Позднее нас использовали и на других работах. Так, мы переделывали сохранившуюся с Финской войны линию Маннергейма, рыли окопы под Пушкином, практически рядом с врагом.
Однажды мы с трудом смогли добраться до города и стали свидетелями пожара на Бадаевских складах. Снабжение питанием после этого резко ухудшилось. Кроме того, нас стали бомбить и днем и ночыо.
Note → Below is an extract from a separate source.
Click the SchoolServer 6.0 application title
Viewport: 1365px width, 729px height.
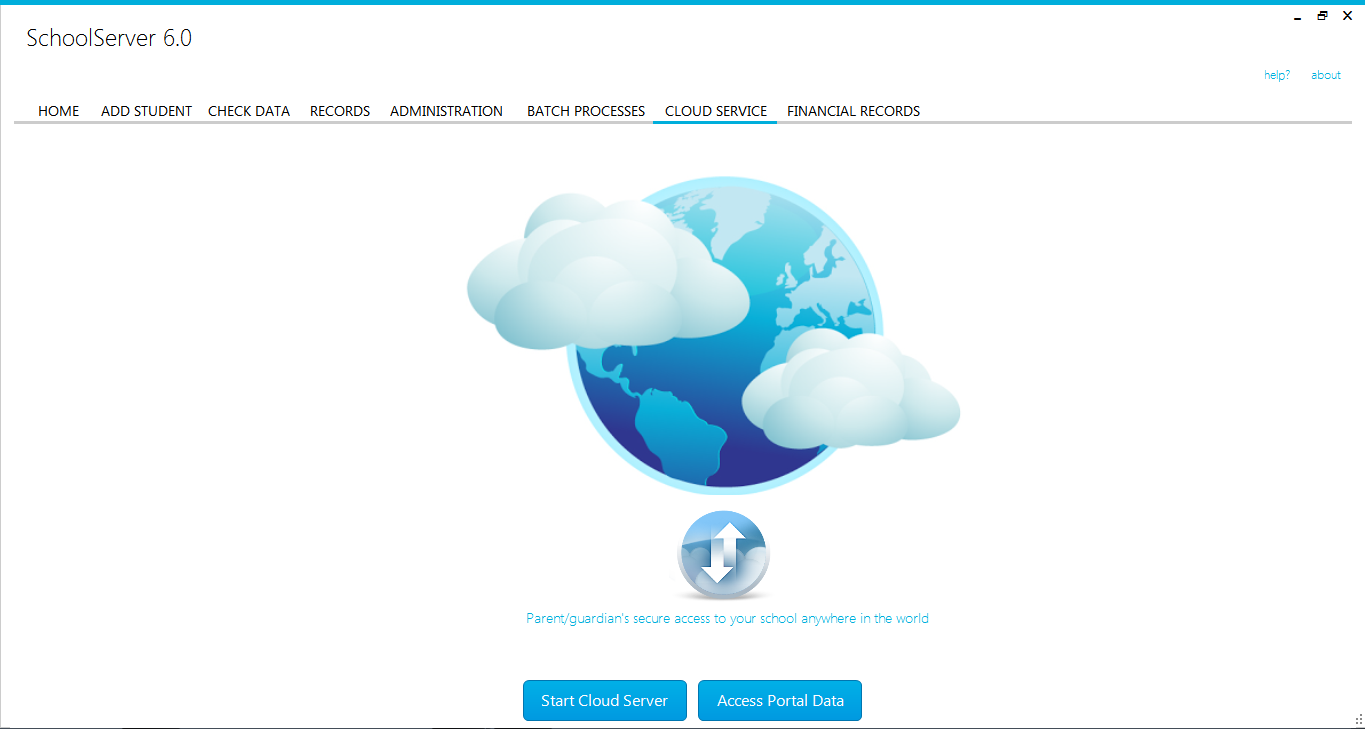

Из последних сил мы, голодные и замерзшие, ходили на завод, иногда падая по дороге. Поднимались и снова шли, понимая, что наша работа нужна фронту. Но были ребята, которые отбирали у голодных людей хлеб и продовольственные карточки. Их в наказание посылали в штрафные батальоны, откуда они практически не возвращались.
Как только открылась Дорога жизни, училище эвакуировали. К этому времени у меня были обморожены ноги и я очень ослаб. Ехали мы на гражданских машинах. Шофер военной машины предложил пересесть к нему. Я принял его приглашение, и он домчал свою машину до военной части, где меня радушно приняли, сытно накормили, обогрели, отвезли на вокзал, посадили в эшелон — и так я доехал до г. Череповец.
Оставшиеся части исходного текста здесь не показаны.